--- Begin Records to process ---

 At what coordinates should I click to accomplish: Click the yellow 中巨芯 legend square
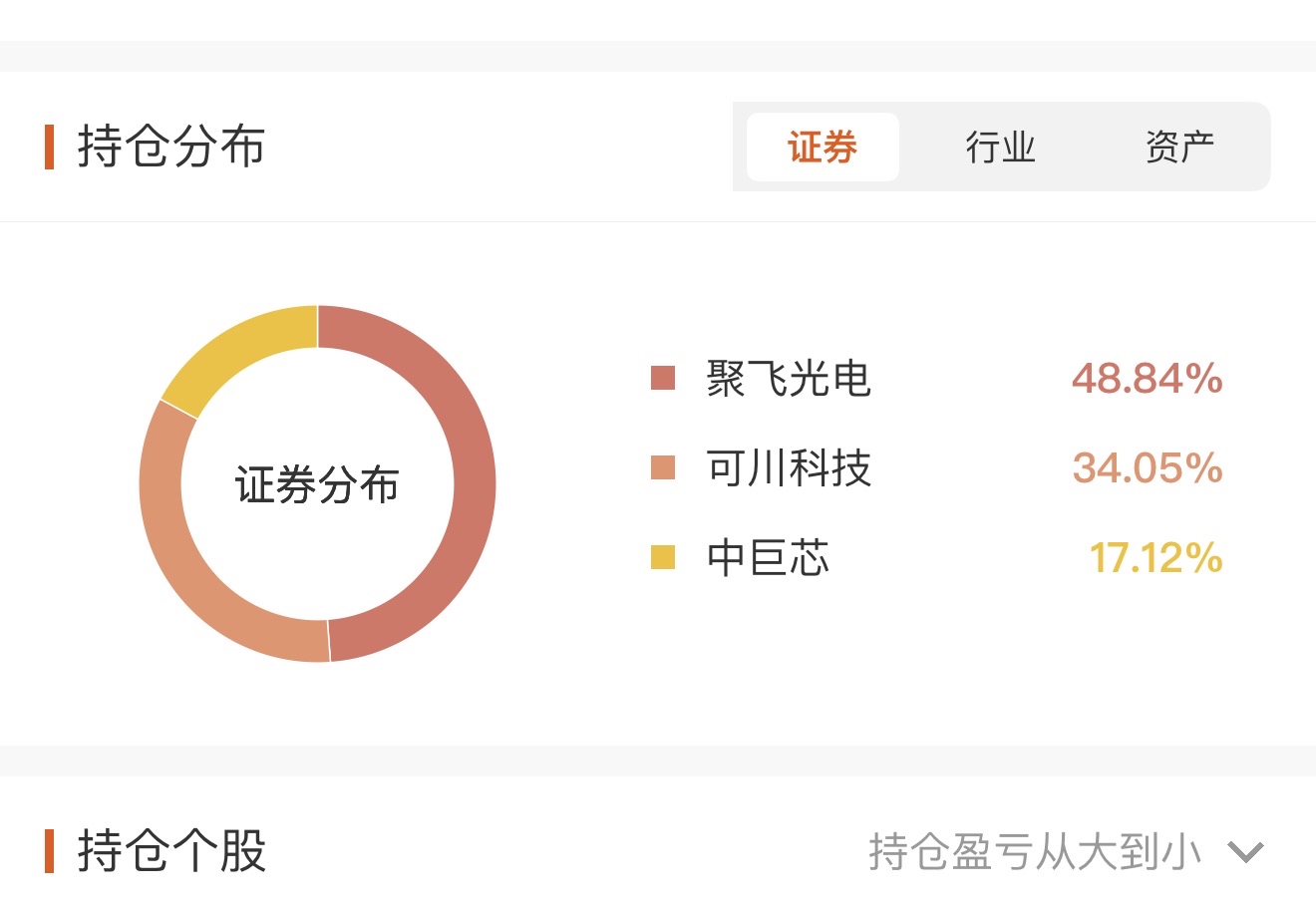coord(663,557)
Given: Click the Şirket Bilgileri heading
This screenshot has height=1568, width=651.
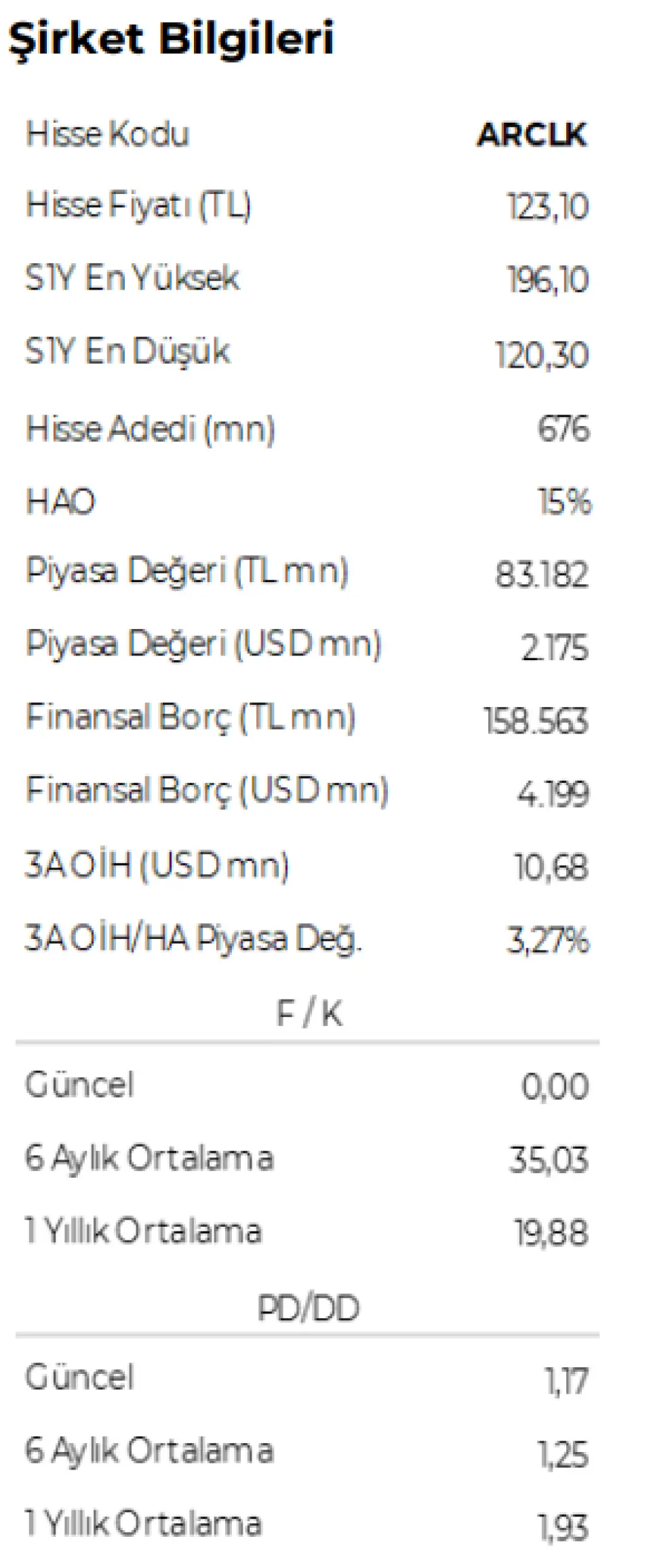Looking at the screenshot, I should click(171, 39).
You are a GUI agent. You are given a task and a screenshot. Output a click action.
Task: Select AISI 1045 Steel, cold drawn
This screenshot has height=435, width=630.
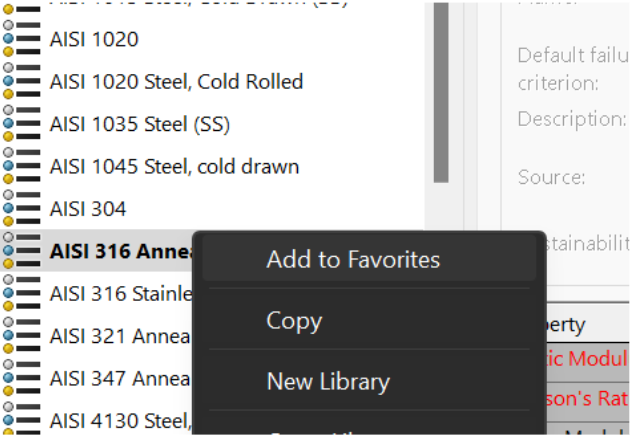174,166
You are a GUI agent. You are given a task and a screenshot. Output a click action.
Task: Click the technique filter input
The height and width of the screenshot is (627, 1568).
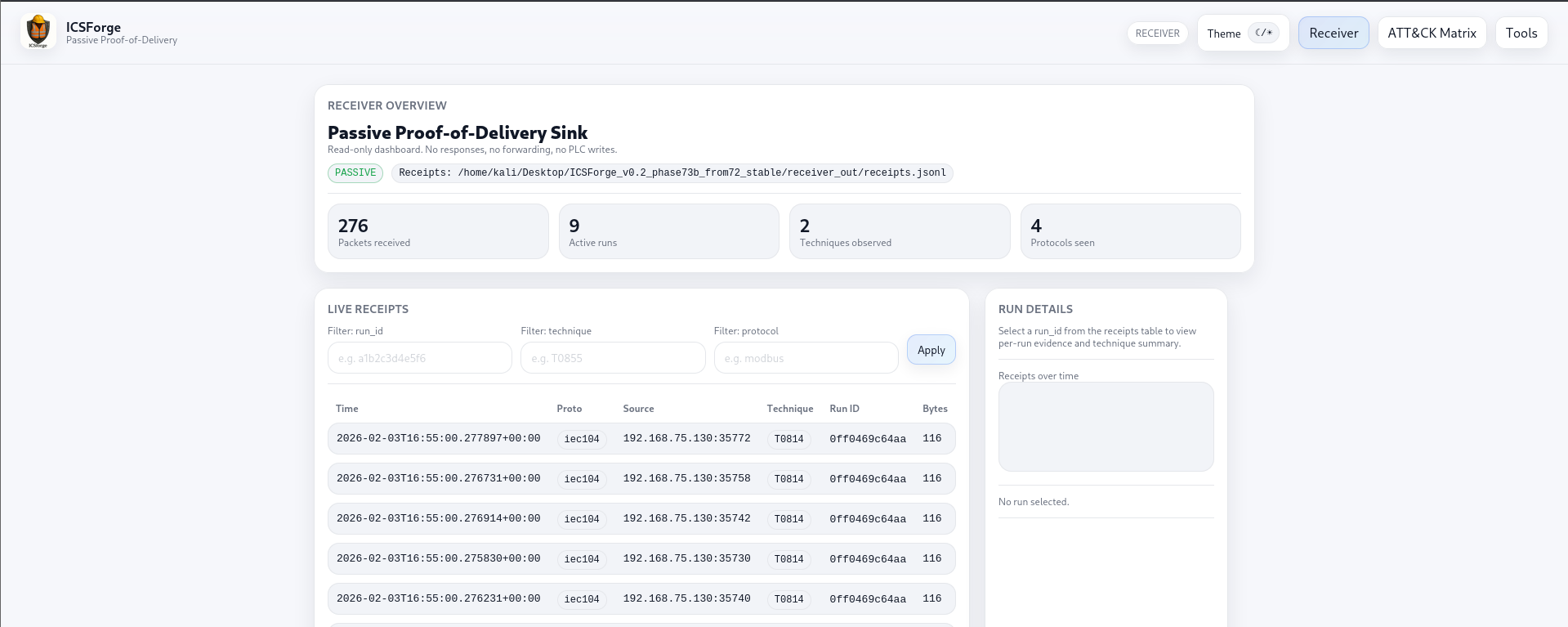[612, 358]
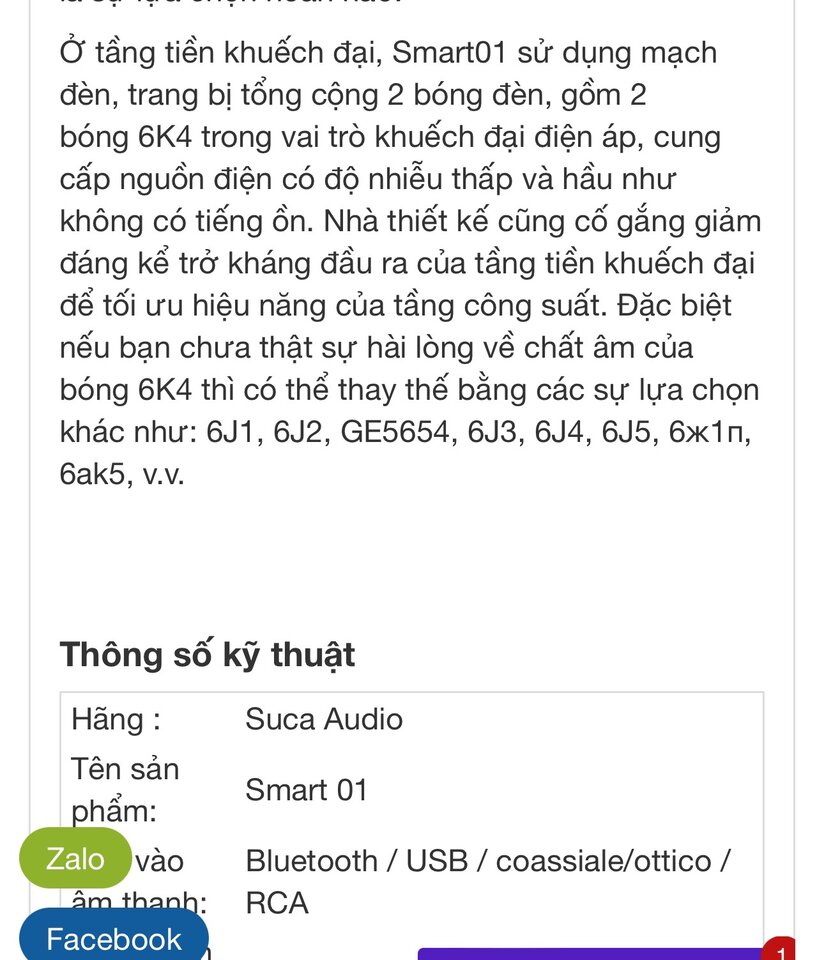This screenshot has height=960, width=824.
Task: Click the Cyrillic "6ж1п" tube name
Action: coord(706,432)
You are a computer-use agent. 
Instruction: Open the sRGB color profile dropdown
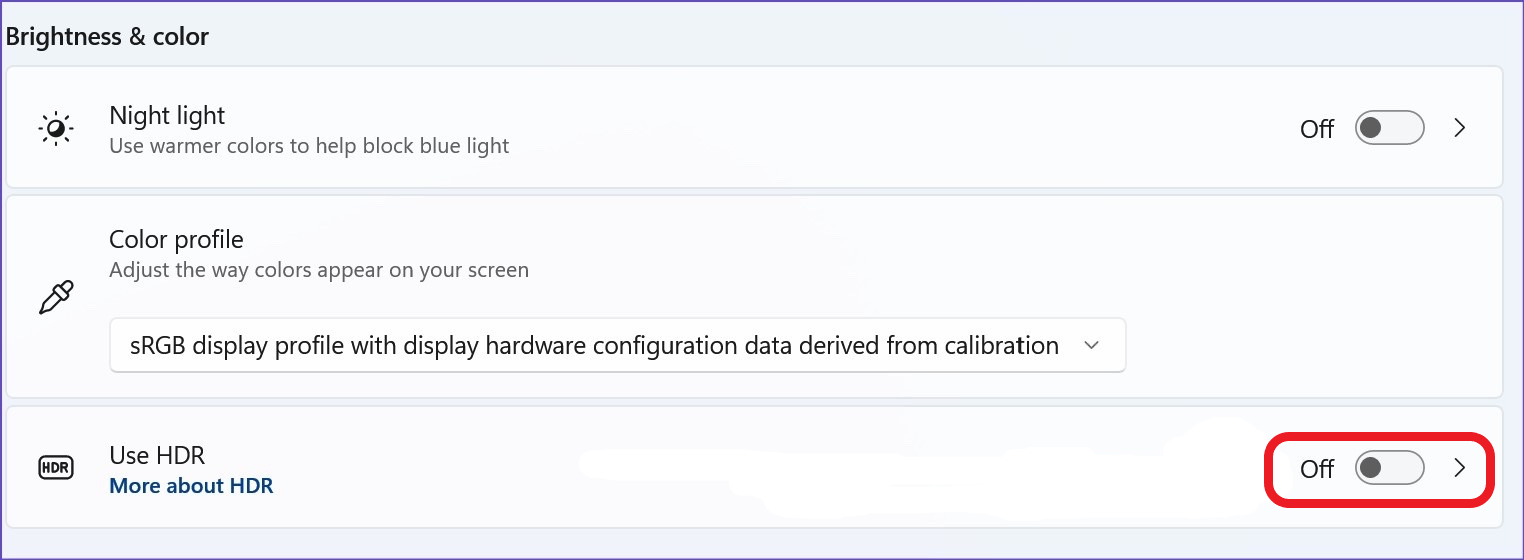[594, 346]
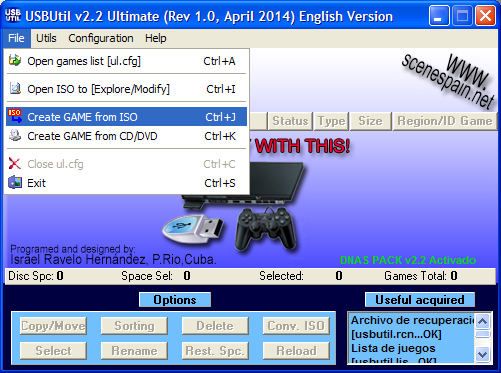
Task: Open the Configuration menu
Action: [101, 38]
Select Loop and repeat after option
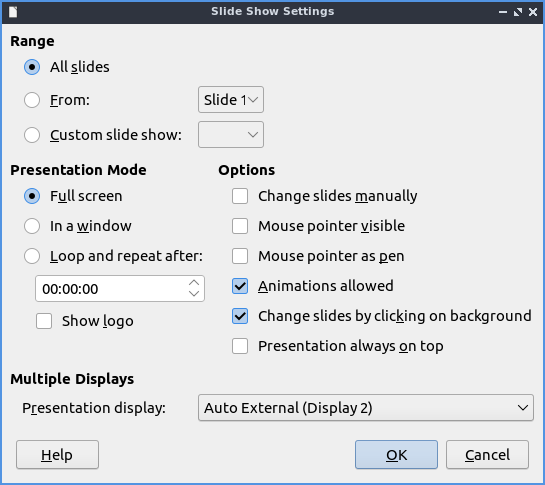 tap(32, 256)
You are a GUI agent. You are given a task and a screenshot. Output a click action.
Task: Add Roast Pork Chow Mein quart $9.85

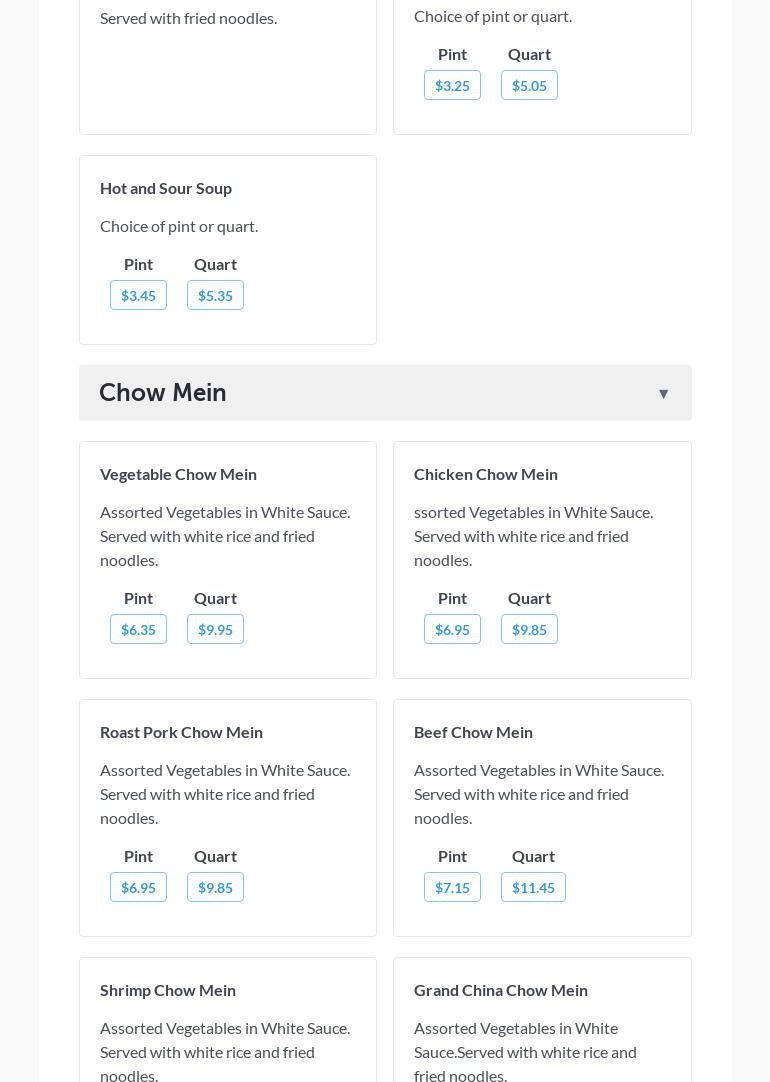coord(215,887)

--- End Records to process ---

▸ Stated task:
Please identify every line in the entries above that contains the word "Open", and copy each of those lines.

▸ Response for this exercise:
Instruction: Open the sRGB color profile dropdown
Task: Open the Configuration menu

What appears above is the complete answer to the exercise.